Among the eight TG family members, TG2 was selectively expressed in osteoclasts (Fig. 1a). The reduction in TG2 level by TG2-targeted siRNA enhanced RANKL-dependent osteoclast differentiation in vitro and increased induction of c-Fos, NFATc1, and Blimp1 by RANKL (Figs 1 and 3). This negative association between TG2 level and osteoclastogenesis was confirmed using TG2 KO mice that displayed increased numbers of osteoclasts on the bone surface and less trabecular bone mass than WT mice (Fig. 6). Conversely, TG2 overexpression in RAW264.7 cells suppressed osteoclastogenesis, further supporting the inhibitory role of TG2 in osteoclast differentiation (Fig. 5). The inhibitory function of TG2 despite apparent up-regulation by RANKL at early stages (Fig. 3a and b) suggests that TG2 forms a negative feedback loop to fine-tune osteoclastogenesis, preventing excessive osteoclast differentiation and activation. This type of negative feedback regulation in osteoclastogenesis has been reported from our and other groups35, 36.

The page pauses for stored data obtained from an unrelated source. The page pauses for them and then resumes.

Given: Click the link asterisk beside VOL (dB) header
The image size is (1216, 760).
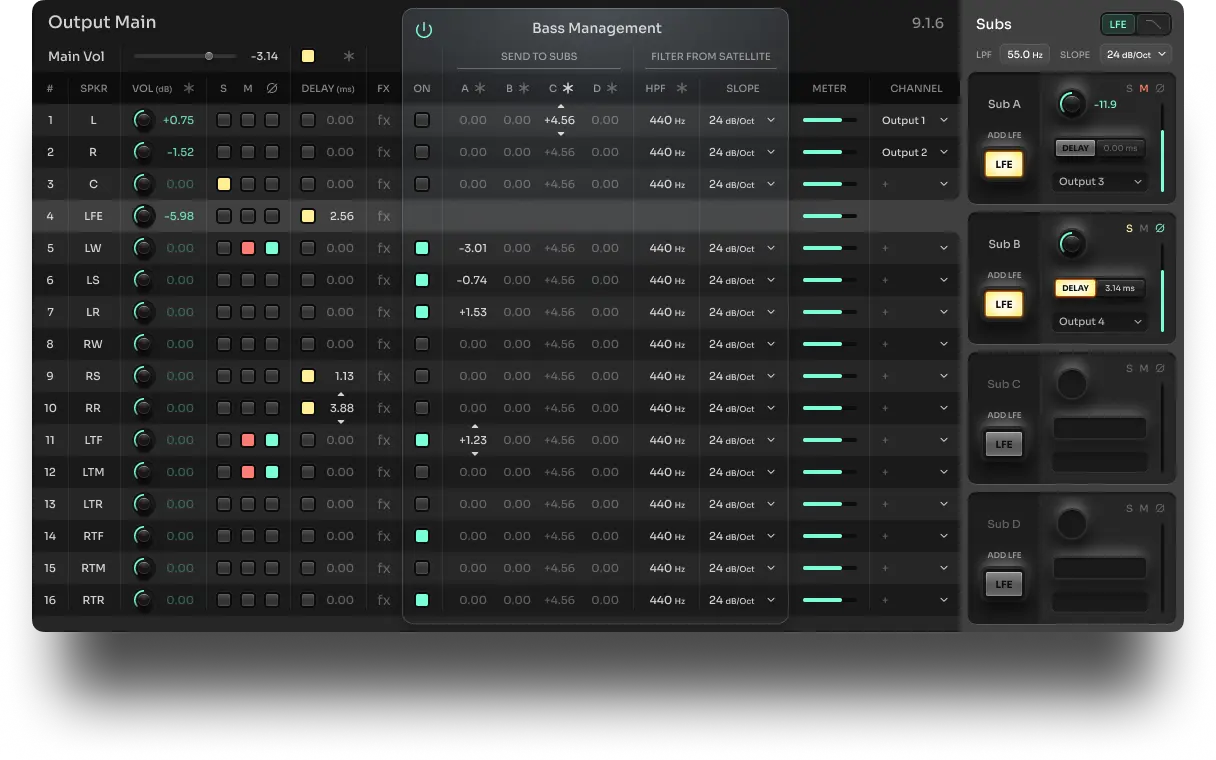Looking at the screenshot, I should tap(189, 88).
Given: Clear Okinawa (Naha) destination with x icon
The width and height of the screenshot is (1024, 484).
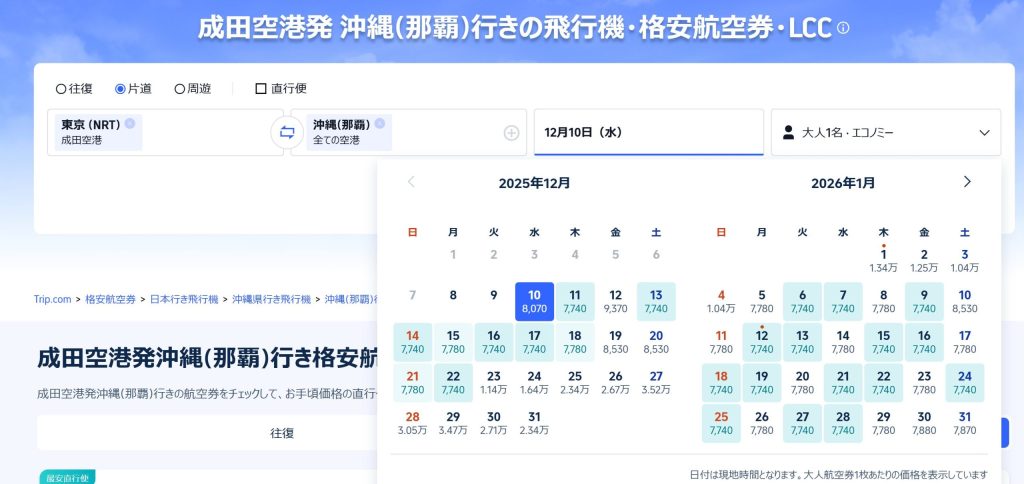Looking at the screenshot, I should click(380, 124).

In this study, we found that Blimp1 is an important mediator of TG2 function in the regulation of osteoclastogenesis. Blimp1 was first identified as a transcriptional repressor of the interferon beta promoter and has been characterized to play crucial roles in immune cell development, including the terminal differentiation of B-cells to plasma cells13. More recently, Blimp1 was also shown to be involved in the regulation of osteoclastogenesis through down-regulation of anti-osteoclastogenic transcription factors like IRF8 and MafB, which inhibit RANKL induction of NFATc114. In addition, inhibition of Bcl6, which suppresses the expression of NFATc1, DC-STAMP, and cathepsin K, by Blimp1 was suggested to contribute to efficient osteoclast differentiation37. The first clue to the relationship between Blimp1 and TG2 was obtained in a study of lymphocytes33. In that study, spleen cells from TG2 KO mice showed a higher percentage of plasma cells and elevated level of Blimp1 mRNA in response to immunization33, implying a negative regulation of Blimp1 expression by TG2. However, the potential mechanisms by which TG2 regulates Blimp1 expression have not been elucidated to date.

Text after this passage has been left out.